The GenAI Sandbox provides a platform for development of tooling designed to investigate and explore teaching and learning with Generative AI.

LLM Sandbox Architecture
Architecture
Application Layer
GenAI applications/tools are developed in the application layer (shown in blue). Three open source sample applications will be provided to act as a guide: the GraderBot, the TutorBot, and Socrates.
User interaction: The front end – user-facing side – of all the sample applications and the applications that TLEF Applicants create (where appropriate), will provide user interaction, and can make requests directly down to the LLM layer if local/domain-specific context is not required. i.e. a RAG component is not strictly required to access the the LLM Layer.
RAG layer: Some GenAI applications require Retrieval Augmented Generation (“RAG”) to provide domain-specific context to the LLM and to improve the quality of the responses to prompts. Because RAG is specific to every implementation that requires it, RAG will not be included as a standard component of the Sandbox. Sandbox developers will develop their own RAG as part of their projects where it is required. Notably, RAG requires the storage of application-specific context information in a database file and having it developed on a per-application basis will allow faculty to control the storage and deletion of those files, which is the preferred approach to managing intellectual property in RAG contexts.
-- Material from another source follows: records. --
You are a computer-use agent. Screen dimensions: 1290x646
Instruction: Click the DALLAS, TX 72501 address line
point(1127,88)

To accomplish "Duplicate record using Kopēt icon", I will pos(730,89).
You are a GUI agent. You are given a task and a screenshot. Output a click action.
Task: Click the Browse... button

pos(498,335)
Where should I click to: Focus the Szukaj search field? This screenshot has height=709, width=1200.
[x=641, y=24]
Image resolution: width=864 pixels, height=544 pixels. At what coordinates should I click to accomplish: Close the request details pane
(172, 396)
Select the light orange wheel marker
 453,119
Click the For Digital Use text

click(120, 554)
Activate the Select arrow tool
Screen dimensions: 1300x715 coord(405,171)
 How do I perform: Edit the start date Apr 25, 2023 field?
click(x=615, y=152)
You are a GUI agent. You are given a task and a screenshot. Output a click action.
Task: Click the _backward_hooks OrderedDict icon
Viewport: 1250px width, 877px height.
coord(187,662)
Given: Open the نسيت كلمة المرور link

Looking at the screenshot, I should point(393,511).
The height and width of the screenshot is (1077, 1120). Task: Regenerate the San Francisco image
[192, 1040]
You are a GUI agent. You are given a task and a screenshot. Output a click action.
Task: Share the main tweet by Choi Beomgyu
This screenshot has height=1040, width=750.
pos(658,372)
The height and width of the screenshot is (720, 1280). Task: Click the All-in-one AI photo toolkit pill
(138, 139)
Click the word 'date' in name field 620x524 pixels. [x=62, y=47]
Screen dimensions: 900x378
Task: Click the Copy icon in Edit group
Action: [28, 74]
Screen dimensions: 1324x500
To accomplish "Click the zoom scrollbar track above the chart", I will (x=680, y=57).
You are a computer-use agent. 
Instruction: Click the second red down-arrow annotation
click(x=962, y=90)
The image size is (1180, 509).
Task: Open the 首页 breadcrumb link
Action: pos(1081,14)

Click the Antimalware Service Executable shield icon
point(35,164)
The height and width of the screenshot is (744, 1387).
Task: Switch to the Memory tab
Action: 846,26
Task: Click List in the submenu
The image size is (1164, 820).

Any intellectual property or personal information held in the application would likely reside within the RAG layer, and if such data is being held, then the application, and the specifics of the storage of this database, will need to be submitted for PIA approval.
LLM Sandbox
Web Service Layer: The front end of the LLM Sandbox platform is an API gateway that will serve requests from applications to the LLM platform. It will communicate prompts to the LLM Platform and return LLM responses back to the application interface. For straightforward privacy and security, the Sandbox will not store user prompts or responses from the LLM.
LLM Platform: Multiple models can be run on the platform, depending on the needs of the application. The default models will be the 8billion parameter version of Meta’s Llama3.1 and the 3.8billion parameter version of Microsoft’s Phi3. Multimodal models, such as ones which support creating images, audio, or video, will not be supported by the LLM Sandbox. If your project intends to use non-text modalities, please seek guidance from the Incubator Support team.
Costs
Costs for running applications that leverage the sandbox will be provided to those applying for TLEF Funding.
Timeline
The LLM Sandbox will be available for the duration of the Large TLEF Special Call, and while a similar service may be available after the potential two year span of the special call, projects should be designed and engineered to be agnostic of the underlying architecture in case of platform change, and should be built with a plan for development independence if continued use of the tooling is anticipated. The LT Hub team is able to help advise about planning around project end and any subsequent migration.